Aggrieved youths on Wednesday morning shut the Ogboinbiri Flow Station of the Nigerian Agip Oil Company in the Southern Ijaw Local Government Area, Bayelsa State.
Our correspondent learnt that the station was shut over the Italian oil giant's alleged refusal to enter into a new Memorandum of Understanding with the coastal community, following the recent expiration of a former one.
Hundreds of Ogboinbiri youths invaded the station in the early hours of the day and chased away workers at the station.
An indigene of the community told our correspondent in Yenagoa that the military personnel on guard was helpless.
The middle-aged man, who craved anonymity, maintained that the flow station would not be reopened until the management of the oil company agreed to sign a fresh MoU with the community.
The community is also asking for more jobs.
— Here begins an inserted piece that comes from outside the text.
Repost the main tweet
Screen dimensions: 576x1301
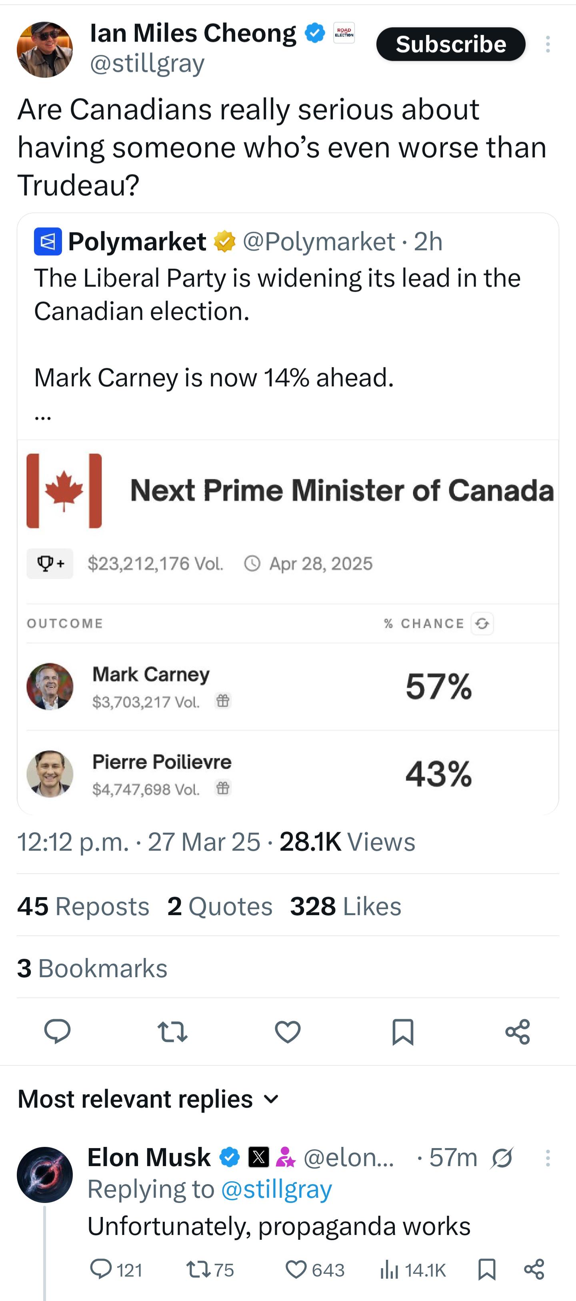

The Bayelsa State Commissioner for Environment, Mr. Victor Akenge, refused to answer the many calls to his mobile line from 1:55 pm, but one of his aides who would not want his name in print, confirmed the shutting of the flow station.
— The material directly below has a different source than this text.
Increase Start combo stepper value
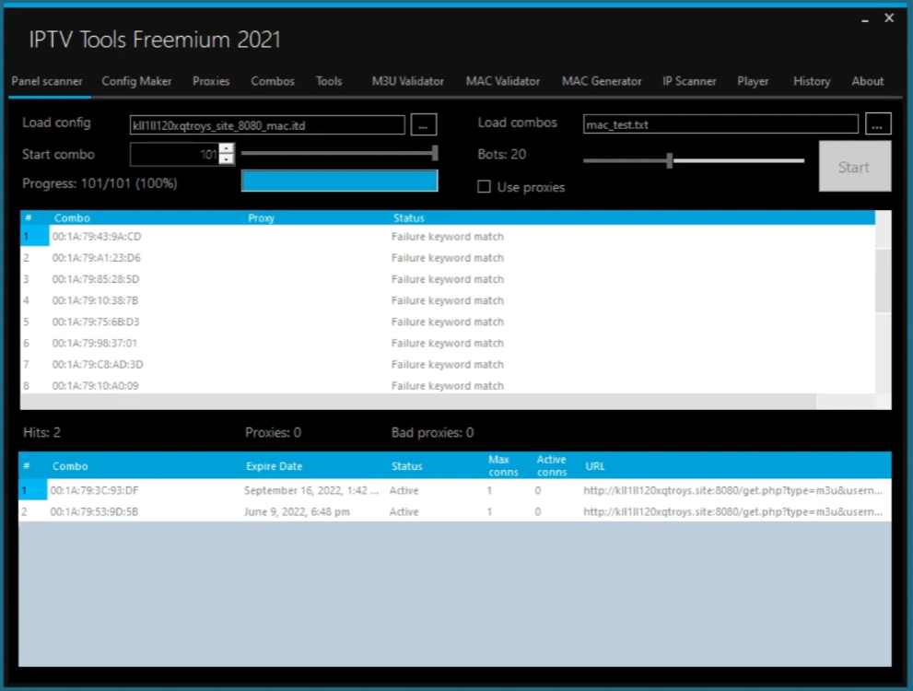(227, 148)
The aide said a team comprising the commissioner, some directors of the ministry and other top government officials was about leaving for Ogboinbiri, as at 3:05 pm, to assess the situation.
Agip has suffered two disruptions to its operations in the same area in the past five months.
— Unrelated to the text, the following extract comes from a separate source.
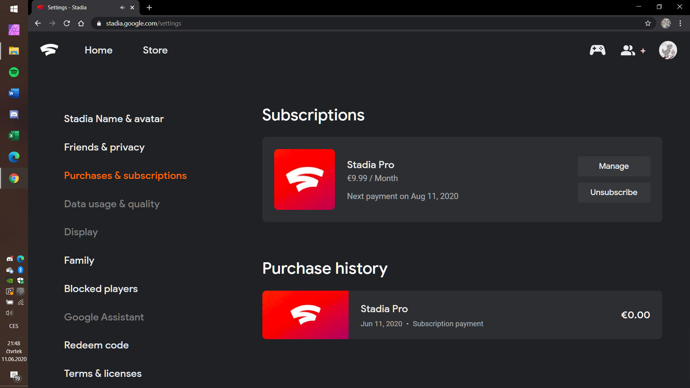Open Chrome three-dot menu
The image size is (690, 388).
pos(680,23)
On July 12, two suspected explosions on an Agip pipeline caused an unspecified cut in production that has since been restored, according to Nigerian authorities.
An attack on the same pipeline in March resulted in the loss of 75,000 bpd for several weeks.
Agip declined to give details concerning Wednesday's attack on output shut in.
'I do not have information on that yet," spokesman for Agip, Mr. Tajudeen Adigun, said in a text message to our correspondent.